EXERCISE AIM:
Find "Where should I" in the entries below; copy that line through the last, exactly, with no pictures.

Records from a data collection:

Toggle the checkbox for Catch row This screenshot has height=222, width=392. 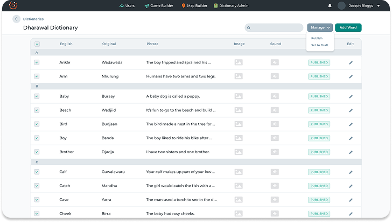(37, 186)
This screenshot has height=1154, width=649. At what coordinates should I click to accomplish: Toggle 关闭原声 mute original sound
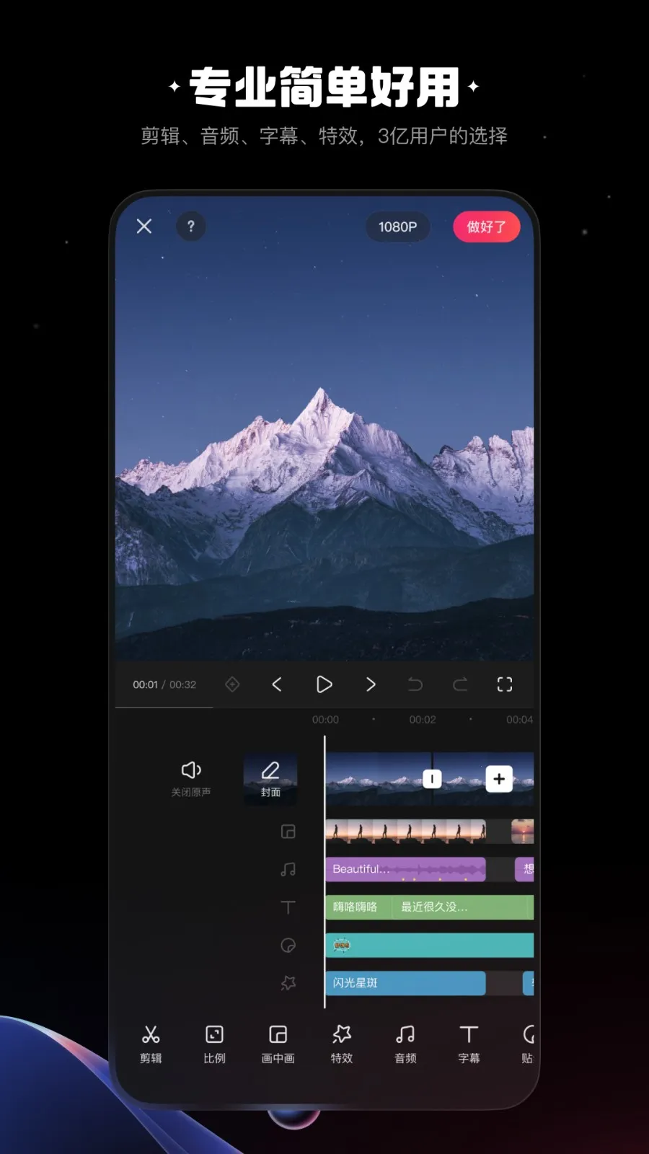pos(191,778)
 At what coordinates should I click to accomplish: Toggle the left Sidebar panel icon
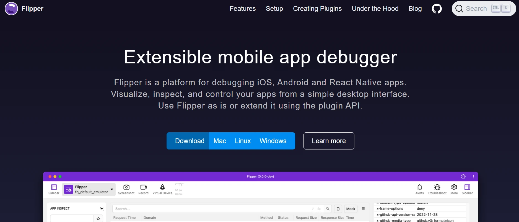[54, 187]
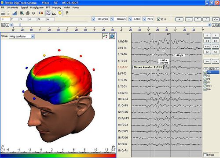Toggle the 50 Hz filter checkbox
The image size is (220, 158).
(158, 19)
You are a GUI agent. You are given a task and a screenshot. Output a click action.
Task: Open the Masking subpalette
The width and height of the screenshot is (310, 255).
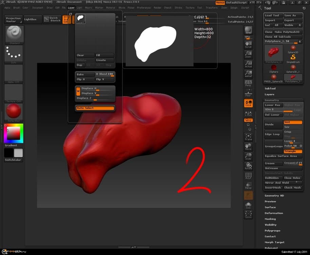pyautogui.click(x=270, y=219)
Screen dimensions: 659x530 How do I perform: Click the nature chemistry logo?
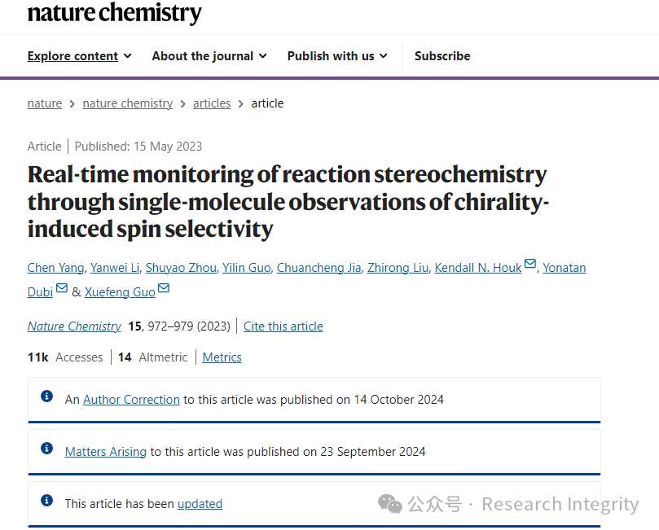click(114, 13)
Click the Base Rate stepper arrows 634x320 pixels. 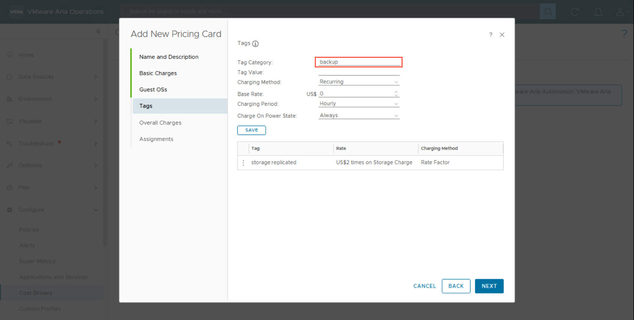(396, 94)
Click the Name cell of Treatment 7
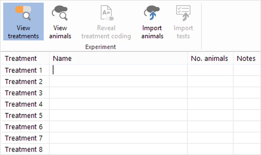 point(118,138)
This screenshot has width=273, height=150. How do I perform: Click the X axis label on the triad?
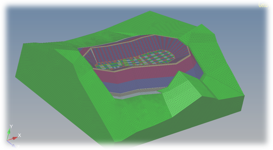[x=19, y=135]
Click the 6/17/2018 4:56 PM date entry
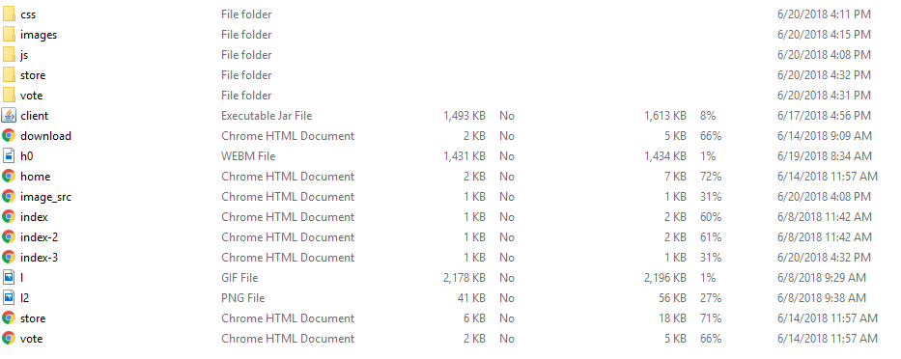 pyautogui.click(x=824, y=116)
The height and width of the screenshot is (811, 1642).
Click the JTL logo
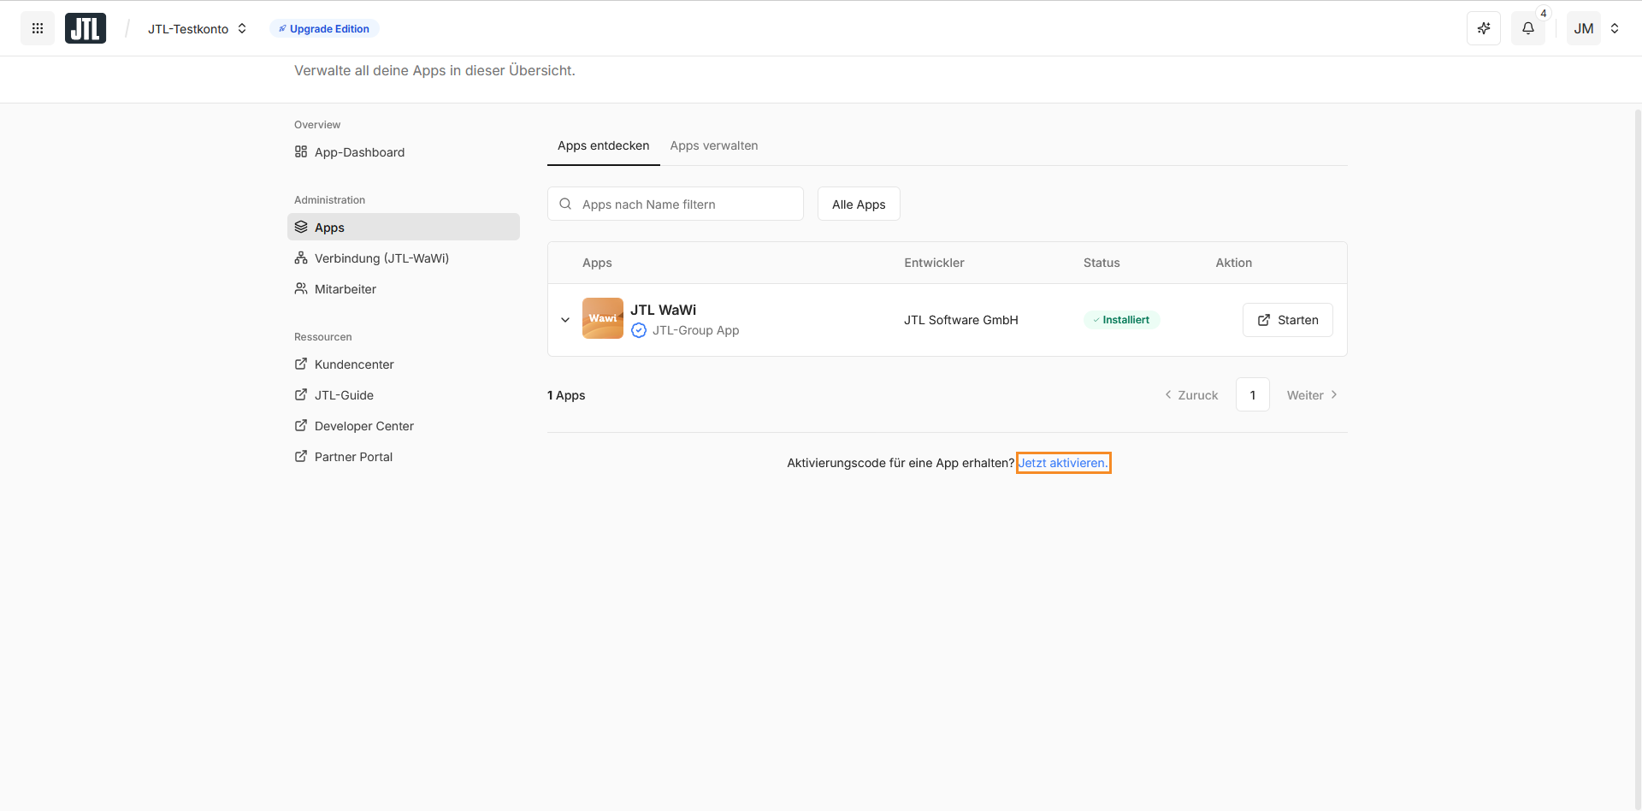pyautogui.click(x=86, y=28)
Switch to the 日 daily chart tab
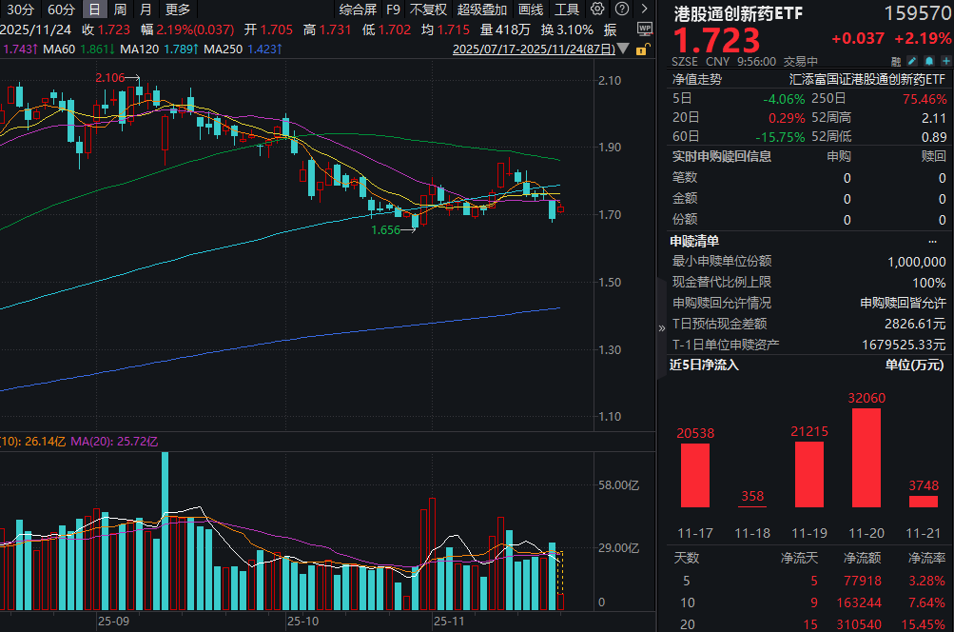 coord(94,10)
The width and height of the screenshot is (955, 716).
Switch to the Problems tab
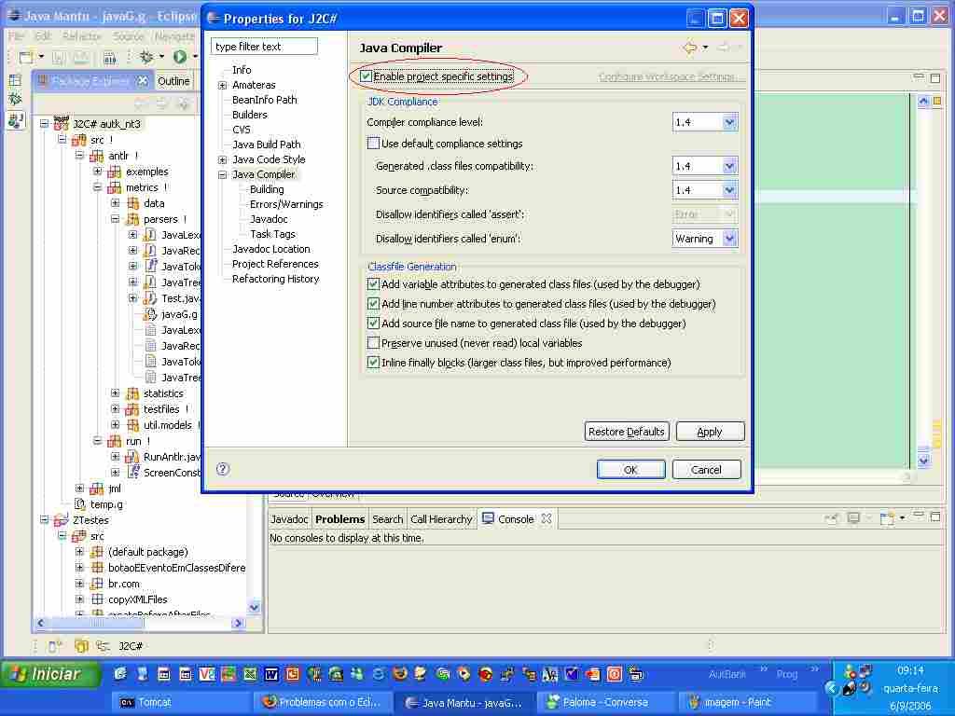click(x=339, y=519)
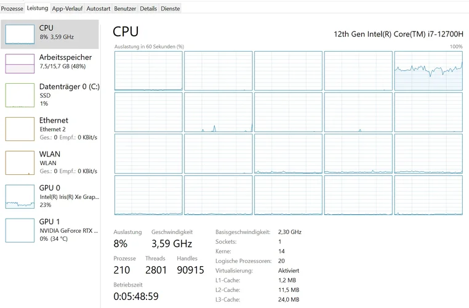Go to the Autostart tab
Viewport: 469px width, 308px height.
tap(98, 9)
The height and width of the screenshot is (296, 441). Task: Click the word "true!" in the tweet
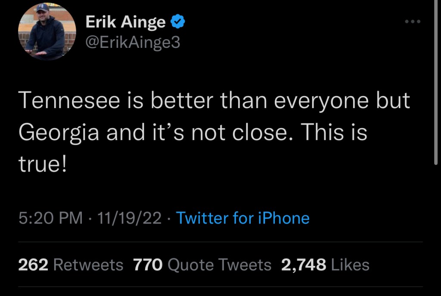point(43,164)
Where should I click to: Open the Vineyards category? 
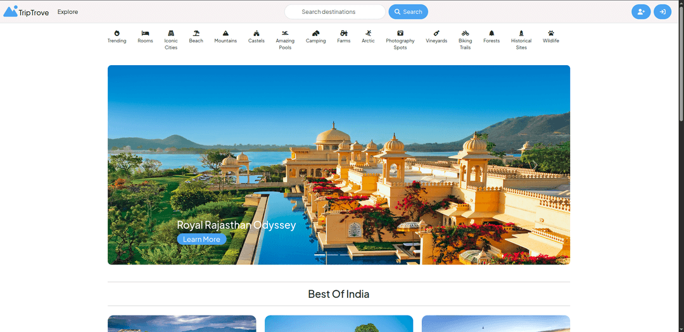tap(436, 36)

TASK ANSWER:
Where should I click to: Open the Vineyards category? 
tap(436, 36)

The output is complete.